J. Louis Engdahl (1884-1932) was an editor and journalist who throughout his life was a tireless advocate for labor, socialist, and communist causes.
Engdahl was born November 11, 1884, in Minneapolis, Minnesota, to working-class Swedish immigrant parents. He studied at the University of Minnesota from 1903 to 1907. Engdahl joined the Socialist Party around 1908 and quickly rose to prominence within its ranks.
A reporter and editor for several Socialist newspapers, including the Chicago Daily Socialist , the American Socialist , and the Daily World , in 1913 Engdahl joined Eugene Debs, Mother Jones, and others in West Virginia, where he reported on the coal miners' strike for the Socialist press.
Engdahl was a close friend of Pauline Grace Levitin, a Chicago schoolteacher from a family active in the Socialist movement. In 1914, the two were married. They had a daughter, also named Pauline.
Pauline Levitin Engdahl's sister, Sophia, was no less strong in her support of socialism. Sophia's husband was William Rodriguez, Chicago's first Socialist (and Hispanic) alderman. (The two divorced in the 1920s, citing among their grievances irreconcilable political convictions. Sophia would later join the Communist Party and spend several years in the Soviet Union.)
Another prominent associate of Engdahl's was Victor Berger, a Milwaukee newspaper editor and politician who served as a Socialist Representative in Congress from 1911 to 1913 and from 1923 to 1929. Upon the United States' entry into World War I, Berger and Engdahl, along with three codefendants, were prosecuted under the Espionage Act of 1917 for their opposition to the war. Each was sentenced to twenty years in prison, a decision later overturned by the Supreme Court in 1921.

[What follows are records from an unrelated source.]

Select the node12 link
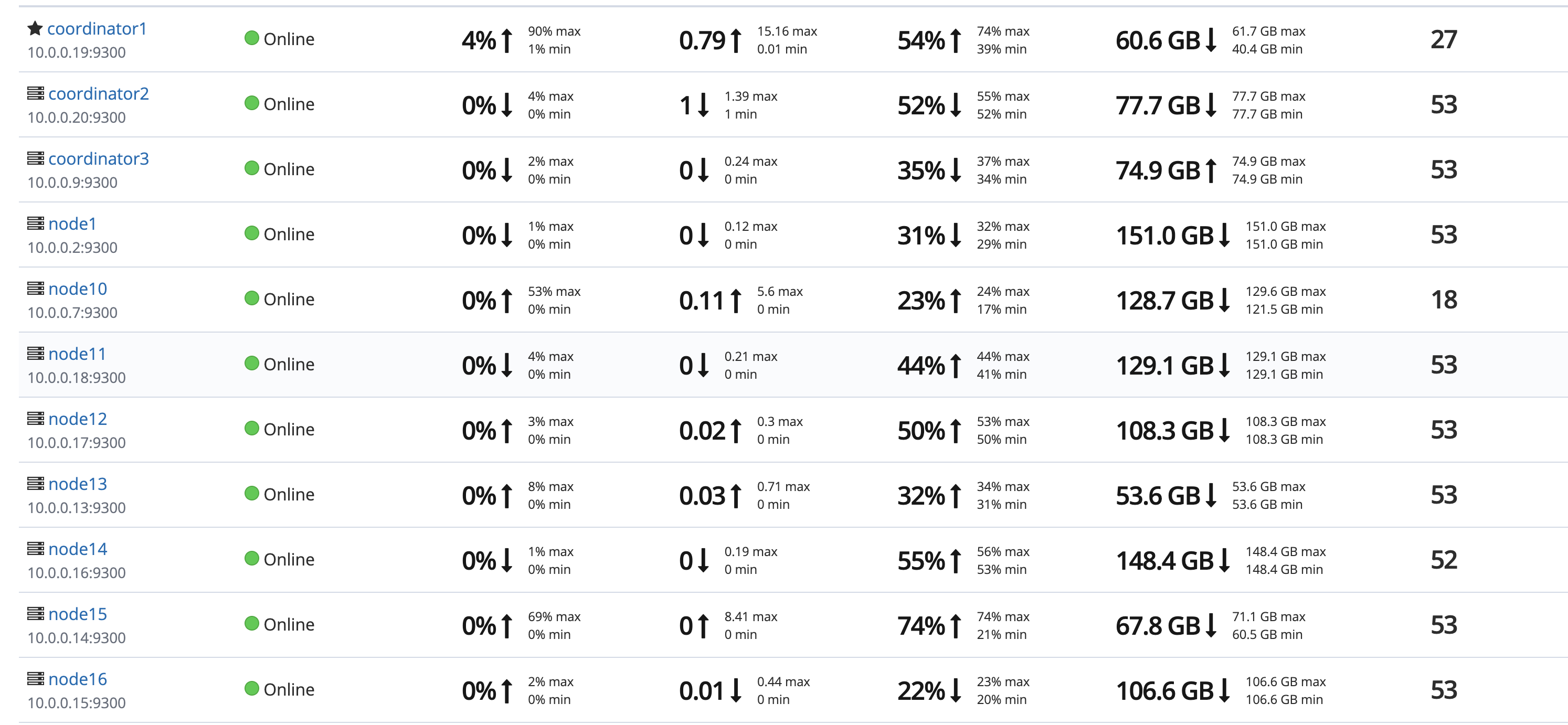The height and width of the screenshot is (725, 1568). (x=78, y=419)
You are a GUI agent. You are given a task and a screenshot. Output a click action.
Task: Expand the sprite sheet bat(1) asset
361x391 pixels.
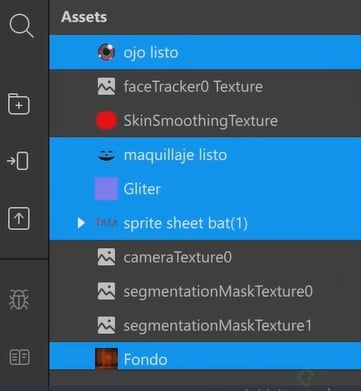point(81,223)
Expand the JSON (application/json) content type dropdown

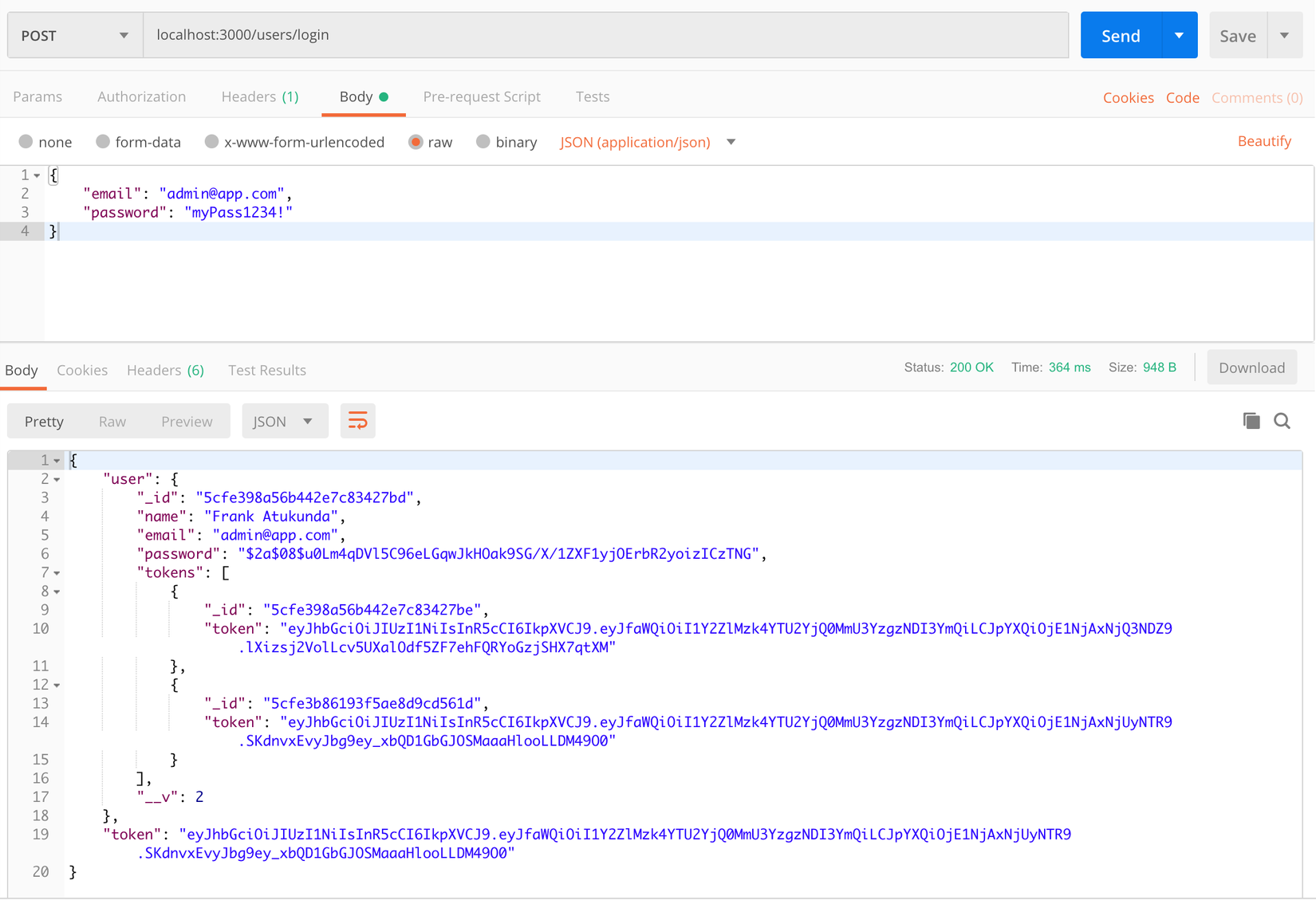tap(731, 142)
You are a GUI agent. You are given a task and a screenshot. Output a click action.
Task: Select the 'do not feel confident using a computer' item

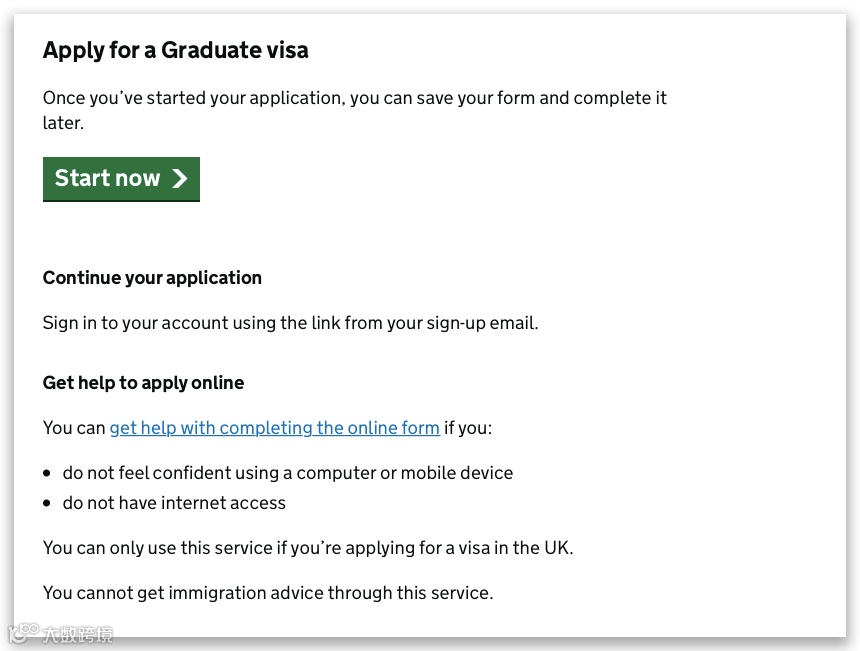tap(287, 473)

In 1931, the International Labor Defense, with Engdahl as its general secretary, took up the cause of the Scottsboro Boys, nine young African-American men convicted and sentenced to death for the rape of two white women in Scottsboro, Alabama--a claim that was eventually discredited, and which was considered suspect by many even at the time. Engdahl spoke at mass meetings across the country to protest the defendants' unfair trial and to raise funds for their further defense. In 1932, he and Ada Wright, mother of two of the Scottsboro defendants, toured Europe extensively to garner international support.
Engdahl contracted pneumonia during the strenuous tour. In Moscow, where he and Ada Wright served as delegates to the World Congress of the International Red Aid, he fell seriously ill and died on November 21, 1932.